Subsetting data.table by 2nd column only of a 2 column key, using binary search not vector scan
I recently discovered binary search in data.table
. If the table is sorted on multiple keys it possible to search on the 2nd key only ?
DT = data.table(x=sample(letters,1e7,T),y=sample(1:25,1e7,T),rnorm(1e7))
setkey(DT,x,y)
#R> DT[J('x')]
# x y V3
# 1: x 1 0.89109
# 2: x 1 -2.01457
# ---
#384922: x 25 0.09676
#384923: x 25 0.25168
#R> DT[J('x',3)]
# x y V3
# 1: x 3 -0.88165
# 2: x 3 1.51028
# ---
#15383: x 3 -1.62218
#15384: x 3 -0.63601
EDIT: thanks to @Arun
R> system.time(DT[J(unique(x), 25)])
user system elapsed
0.220 0.068 0.288
R> system.time(DT[y==25])
user system elapsed
0.268 0.092 0.359
Yes, you can pass all values to the first key value and subset with the specific value for the second key.

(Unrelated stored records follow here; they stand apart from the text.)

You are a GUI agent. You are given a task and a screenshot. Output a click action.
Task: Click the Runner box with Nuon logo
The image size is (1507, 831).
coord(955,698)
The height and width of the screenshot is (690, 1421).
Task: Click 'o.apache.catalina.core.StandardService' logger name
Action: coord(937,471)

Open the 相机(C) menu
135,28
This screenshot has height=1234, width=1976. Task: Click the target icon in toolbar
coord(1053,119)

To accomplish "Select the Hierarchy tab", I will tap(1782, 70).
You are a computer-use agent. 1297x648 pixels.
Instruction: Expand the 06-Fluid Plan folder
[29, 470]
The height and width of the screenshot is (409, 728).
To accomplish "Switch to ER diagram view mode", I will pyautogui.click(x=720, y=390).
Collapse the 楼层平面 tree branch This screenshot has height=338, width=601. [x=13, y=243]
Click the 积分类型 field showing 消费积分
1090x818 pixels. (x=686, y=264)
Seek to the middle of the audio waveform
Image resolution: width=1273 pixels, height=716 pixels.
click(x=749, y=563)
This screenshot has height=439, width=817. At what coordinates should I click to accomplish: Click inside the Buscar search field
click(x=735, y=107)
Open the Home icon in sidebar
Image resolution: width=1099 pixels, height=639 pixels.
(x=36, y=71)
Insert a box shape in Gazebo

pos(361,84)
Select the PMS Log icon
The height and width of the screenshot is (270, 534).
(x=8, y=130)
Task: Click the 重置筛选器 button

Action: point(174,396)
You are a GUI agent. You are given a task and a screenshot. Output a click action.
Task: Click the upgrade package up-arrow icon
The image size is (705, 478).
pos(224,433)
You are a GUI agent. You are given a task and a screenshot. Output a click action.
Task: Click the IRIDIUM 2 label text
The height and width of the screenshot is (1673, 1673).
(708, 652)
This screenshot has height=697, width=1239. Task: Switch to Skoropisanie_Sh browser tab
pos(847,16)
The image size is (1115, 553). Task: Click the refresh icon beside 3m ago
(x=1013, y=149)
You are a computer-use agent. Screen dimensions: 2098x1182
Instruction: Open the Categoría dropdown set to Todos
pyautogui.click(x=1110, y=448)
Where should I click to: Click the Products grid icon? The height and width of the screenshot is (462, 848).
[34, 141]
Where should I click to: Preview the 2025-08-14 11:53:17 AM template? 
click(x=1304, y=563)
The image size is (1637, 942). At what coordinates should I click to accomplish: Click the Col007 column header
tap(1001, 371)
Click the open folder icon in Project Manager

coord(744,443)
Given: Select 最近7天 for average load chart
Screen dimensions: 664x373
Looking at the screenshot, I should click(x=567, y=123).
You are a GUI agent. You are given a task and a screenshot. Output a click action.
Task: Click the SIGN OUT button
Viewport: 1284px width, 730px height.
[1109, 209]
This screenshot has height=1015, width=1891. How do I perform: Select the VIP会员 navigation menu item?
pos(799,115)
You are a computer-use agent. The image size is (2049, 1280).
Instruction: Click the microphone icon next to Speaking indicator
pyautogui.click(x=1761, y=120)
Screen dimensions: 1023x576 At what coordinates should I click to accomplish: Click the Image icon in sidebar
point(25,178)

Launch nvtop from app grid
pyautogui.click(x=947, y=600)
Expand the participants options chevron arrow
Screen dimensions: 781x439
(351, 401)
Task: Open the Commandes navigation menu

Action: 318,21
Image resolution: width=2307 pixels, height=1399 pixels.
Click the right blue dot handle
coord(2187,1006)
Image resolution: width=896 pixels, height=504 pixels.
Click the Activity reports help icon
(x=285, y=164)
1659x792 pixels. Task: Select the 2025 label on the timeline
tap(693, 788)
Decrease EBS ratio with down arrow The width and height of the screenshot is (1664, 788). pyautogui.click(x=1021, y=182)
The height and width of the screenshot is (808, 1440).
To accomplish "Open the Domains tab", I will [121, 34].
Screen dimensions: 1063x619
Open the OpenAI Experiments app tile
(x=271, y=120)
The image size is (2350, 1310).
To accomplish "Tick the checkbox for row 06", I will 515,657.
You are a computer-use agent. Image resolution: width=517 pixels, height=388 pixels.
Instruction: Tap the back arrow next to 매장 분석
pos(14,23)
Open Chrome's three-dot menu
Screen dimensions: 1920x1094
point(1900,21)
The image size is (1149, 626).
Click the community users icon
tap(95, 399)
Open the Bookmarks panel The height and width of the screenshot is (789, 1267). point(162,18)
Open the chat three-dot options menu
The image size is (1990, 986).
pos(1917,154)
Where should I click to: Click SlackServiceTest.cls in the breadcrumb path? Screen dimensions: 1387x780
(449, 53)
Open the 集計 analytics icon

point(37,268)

DT[J(unique(x), 25), nomatch=0]
If you need to subset by more than one value in the second key (e.g. the equivalent of DT[y %in% 25:24]
), a more general solution is to use CJ
DT[CJ(unique(x), 25:24), nomatch=0]
Note that CJ
by default sorts the columns and sets key to all the columns, which means the result would be sorted as well. If that's not desirable, you should use sorted=FALSE
DT[CJ(unique(x), 25:24, sorted=FALSE), nomatch=0]
There's also a feature request to add secondary keys to data.table
in future. I believe the plan is to add a new function set2key
.
FR#1007 Build in secondary keys
There is also merge
, which has a method for data.table
. It builds the secondary key inside it for you, so should be faster than base merge. See ?merge.data.table
.
Based on this email thread I wrote the following functions:
create_index = function(dt, ..., verbose = getOption("datatable.verbose")) {
cols = data.table:::getdots()
res = dt[, cols, with=FALSE]
res[, i:=1:nrow(dt)]
setkeyv(res, cols, verbose = verbose)
}
JI = function(index, ...) {
index[J(...),i]$i
}
Here are the results on my system with a larger DT (1e8 rows):
> system.time(DT[J("c")])
user system elapsed
0.168 0.136 0.306
> system.time(DT[J(unique(x), 25)])
user system elapsed
2.472 1.508 3.980
> system.time(DT[y==25])
user system elapsed
4.532 2.149 6.674
> system.time(IDX_y <- create_index(DT, y))
user system elapsed
3.076 2.428 5.503
> system.time(DT[JI(IDX_y, 25)])
user system elapsed
0.512 0.320 0.831
If you are using the index multiple times it is worth it.